Other footage has shown prisoners being freed – including a small child being held with his mother. He is shown in a video of women being released that was posted by the Turkey-based Association of Detainees and The Missing in Saydnaya Prison (ADMSP).
“He [Assad] has fallen. Don’t be scared,” a voice on the video says, apparently trying to reassure the women that they were now safe.
Video verified by AFP showed Syrians rushing to see if their relatives were among those released from Saydnaya, where thousands of opposition supporters are said to have been tortured and executed under the Assad regime.
Rebel forces have swept across Syria, freeing prisoners from government jails as they went.
Throughout the civil war, which began in 2011, government forces held hundreds of thousands of people in detention camps, where human rights groups say torture was common.
On Saturday, the Islamist militant group Hayat Tahrir al-Sham (HTS) said it had freed more than 3,500 detainees from Homs Military Prison as the group took over the city.
The group was set up in 2012 under the name al-Nusra Front. It was allied to al-Qaeda but later severed ties – though the US, the UK and a number of other countries continue to see it as an affiliate of the jihadist organisation.
In 2016, the group took its current name HTS and later merged with other rebel factions.
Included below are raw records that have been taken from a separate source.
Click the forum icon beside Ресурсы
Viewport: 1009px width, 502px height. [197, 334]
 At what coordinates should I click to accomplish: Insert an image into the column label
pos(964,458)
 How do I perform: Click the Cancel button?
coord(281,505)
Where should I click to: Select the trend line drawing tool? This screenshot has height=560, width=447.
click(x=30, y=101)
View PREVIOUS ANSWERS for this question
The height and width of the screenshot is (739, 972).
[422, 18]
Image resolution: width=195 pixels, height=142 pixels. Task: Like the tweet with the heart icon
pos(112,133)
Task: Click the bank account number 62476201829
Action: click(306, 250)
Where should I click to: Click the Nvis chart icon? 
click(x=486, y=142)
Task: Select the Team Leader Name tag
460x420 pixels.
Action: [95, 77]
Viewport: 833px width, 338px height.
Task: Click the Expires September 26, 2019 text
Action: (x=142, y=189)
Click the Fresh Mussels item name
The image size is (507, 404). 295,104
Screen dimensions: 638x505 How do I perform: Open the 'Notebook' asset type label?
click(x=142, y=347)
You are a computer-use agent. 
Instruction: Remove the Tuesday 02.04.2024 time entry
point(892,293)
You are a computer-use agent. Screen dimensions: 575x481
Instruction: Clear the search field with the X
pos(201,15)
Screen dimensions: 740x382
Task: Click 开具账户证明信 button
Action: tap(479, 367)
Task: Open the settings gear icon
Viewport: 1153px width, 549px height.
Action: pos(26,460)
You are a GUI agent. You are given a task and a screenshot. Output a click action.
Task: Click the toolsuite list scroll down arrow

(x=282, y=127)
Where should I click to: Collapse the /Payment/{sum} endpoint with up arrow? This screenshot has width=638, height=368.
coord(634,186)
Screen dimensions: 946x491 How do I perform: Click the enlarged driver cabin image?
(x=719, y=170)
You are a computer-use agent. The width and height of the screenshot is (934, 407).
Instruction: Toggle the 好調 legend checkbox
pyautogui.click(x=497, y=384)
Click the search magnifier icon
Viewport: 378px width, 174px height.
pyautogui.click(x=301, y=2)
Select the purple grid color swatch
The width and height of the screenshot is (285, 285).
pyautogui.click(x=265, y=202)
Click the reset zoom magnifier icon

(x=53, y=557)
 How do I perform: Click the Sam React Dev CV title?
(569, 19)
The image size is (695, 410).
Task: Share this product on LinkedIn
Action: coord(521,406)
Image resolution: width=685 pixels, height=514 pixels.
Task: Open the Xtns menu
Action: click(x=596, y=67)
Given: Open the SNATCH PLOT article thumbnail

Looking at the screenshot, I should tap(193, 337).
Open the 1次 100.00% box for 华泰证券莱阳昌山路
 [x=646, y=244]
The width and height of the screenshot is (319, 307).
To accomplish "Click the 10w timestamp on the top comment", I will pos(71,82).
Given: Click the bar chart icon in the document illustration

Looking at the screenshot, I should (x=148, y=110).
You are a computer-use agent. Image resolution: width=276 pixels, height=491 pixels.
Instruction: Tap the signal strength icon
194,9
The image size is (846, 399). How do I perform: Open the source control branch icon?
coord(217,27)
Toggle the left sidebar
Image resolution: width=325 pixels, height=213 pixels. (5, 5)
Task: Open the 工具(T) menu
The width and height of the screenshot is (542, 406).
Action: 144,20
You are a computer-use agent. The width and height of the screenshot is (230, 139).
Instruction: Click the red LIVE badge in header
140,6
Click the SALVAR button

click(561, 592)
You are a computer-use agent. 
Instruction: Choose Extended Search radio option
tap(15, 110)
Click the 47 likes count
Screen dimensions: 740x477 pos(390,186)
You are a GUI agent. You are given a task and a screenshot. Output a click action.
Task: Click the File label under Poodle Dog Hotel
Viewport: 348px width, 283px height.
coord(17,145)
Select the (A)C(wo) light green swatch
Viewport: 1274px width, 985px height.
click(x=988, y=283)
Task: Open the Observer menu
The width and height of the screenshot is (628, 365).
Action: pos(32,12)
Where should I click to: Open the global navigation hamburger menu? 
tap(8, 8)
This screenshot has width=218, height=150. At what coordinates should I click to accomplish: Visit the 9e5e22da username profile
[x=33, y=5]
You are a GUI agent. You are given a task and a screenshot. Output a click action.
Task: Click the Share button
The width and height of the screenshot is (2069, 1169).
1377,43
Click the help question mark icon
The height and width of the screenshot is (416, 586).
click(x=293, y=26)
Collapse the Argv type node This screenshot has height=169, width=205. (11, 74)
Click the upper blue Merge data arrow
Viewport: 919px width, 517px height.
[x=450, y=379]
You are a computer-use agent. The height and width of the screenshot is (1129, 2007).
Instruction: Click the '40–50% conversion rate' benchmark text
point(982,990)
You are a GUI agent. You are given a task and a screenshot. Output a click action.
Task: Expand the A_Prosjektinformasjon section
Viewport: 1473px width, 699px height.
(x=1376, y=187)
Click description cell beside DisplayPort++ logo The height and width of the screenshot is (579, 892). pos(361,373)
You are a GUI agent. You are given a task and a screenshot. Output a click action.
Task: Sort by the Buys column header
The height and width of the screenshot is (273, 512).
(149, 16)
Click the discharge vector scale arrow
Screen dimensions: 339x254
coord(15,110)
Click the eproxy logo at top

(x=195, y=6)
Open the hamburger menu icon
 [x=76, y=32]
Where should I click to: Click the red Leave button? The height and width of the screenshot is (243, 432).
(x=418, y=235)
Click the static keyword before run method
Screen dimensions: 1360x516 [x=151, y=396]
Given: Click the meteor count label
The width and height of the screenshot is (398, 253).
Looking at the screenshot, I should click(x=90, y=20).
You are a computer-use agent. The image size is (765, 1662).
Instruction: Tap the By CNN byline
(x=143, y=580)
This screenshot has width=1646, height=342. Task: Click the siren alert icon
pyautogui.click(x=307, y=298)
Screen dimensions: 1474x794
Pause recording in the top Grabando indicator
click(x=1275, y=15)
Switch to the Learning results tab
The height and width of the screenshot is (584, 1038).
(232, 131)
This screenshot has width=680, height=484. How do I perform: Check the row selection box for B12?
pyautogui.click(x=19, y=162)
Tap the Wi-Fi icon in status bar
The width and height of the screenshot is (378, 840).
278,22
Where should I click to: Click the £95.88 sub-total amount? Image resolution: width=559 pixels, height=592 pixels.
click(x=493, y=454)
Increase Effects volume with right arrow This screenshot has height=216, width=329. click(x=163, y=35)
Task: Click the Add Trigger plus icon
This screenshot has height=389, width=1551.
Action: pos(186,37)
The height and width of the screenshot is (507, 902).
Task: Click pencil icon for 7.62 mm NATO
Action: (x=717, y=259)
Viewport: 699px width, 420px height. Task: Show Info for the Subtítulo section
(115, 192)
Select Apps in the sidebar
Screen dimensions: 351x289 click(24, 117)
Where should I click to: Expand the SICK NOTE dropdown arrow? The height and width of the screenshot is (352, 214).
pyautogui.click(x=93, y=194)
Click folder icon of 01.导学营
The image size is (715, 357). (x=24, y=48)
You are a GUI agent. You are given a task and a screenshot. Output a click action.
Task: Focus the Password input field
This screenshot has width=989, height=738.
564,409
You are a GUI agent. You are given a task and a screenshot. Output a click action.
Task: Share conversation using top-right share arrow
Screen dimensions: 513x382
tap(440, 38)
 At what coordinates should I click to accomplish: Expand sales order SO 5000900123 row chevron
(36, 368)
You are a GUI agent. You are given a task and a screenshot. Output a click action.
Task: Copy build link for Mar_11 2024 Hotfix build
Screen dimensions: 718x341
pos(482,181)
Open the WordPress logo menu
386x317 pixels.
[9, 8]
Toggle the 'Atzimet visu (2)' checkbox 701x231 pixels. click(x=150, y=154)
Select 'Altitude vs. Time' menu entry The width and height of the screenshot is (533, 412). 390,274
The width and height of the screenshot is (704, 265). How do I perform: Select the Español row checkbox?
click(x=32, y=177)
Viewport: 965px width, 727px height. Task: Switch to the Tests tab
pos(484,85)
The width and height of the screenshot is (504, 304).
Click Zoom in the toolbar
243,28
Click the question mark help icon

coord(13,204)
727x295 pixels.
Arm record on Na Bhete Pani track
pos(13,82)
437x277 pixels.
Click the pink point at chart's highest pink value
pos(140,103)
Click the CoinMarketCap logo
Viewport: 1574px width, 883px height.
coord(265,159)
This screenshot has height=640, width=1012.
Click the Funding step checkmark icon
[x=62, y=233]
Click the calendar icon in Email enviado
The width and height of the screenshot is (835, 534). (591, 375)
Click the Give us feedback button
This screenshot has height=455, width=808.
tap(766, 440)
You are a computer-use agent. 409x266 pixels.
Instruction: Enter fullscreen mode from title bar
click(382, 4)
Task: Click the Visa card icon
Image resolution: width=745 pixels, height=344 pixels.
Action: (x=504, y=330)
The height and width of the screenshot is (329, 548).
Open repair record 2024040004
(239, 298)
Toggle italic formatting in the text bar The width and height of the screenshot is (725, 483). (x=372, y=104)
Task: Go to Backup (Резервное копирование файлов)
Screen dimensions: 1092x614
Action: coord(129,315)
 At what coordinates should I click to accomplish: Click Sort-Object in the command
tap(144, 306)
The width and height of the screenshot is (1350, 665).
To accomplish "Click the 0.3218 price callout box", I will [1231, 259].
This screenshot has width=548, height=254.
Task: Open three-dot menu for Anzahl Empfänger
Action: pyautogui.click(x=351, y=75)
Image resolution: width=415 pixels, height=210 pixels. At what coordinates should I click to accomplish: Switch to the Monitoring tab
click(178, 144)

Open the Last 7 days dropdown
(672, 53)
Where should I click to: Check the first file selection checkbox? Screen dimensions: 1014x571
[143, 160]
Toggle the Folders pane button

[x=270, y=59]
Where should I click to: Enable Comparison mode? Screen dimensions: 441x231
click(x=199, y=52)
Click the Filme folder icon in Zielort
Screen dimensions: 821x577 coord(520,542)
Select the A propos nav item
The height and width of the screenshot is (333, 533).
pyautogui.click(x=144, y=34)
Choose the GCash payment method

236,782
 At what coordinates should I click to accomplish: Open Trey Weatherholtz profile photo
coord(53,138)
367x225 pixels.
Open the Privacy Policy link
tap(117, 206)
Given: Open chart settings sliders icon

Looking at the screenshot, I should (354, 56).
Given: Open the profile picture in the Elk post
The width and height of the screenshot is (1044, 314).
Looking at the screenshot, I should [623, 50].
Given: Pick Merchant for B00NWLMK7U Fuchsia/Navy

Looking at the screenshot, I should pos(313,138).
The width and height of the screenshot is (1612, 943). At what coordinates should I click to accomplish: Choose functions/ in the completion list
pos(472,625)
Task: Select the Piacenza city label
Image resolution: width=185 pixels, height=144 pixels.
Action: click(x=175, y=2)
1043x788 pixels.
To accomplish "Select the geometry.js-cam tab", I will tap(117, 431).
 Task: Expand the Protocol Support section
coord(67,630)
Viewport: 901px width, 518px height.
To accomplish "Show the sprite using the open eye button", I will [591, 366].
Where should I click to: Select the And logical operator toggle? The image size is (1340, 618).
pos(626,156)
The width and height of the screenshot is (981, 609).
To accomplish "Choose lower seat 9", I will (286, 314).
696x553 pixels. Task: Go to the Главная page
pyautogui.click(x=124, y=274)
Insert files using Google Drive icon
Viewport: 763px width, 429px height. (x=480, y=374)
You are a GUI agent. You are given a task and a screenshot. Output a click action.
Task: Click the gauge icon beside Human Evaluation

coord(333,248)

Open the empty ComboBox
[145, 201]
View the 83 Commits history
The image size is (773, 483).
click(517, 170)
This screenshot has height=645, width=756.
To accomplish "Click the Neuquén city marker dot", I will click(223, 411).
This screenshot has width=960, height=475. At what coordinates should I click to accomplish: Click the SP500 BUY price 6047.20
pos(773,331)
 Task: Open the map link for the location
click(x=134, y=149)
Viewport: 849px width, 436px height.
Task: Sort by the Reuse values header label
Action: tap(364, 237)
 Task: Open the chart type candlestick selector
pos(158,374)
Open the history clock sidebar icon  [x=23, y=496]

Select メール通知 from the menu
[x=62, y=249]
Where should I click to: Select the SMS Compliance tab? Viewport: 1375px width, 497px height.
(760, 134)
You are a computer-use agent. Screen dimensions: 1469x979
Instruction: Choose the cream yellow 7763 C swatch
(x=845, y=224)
It is the most significant of several opposition groups taking part in this latest offensive.
As the rebels entered the capital hours later early on Sunday, HTS announced an “end of the era of tyranny in the prison of Saydnaya”, which has become a by-word for the darkest abuses of Assad’s era.
In a 2022 report, ADMSP said Saydnaya “effectively became a death camp” after the start of the civil war, external.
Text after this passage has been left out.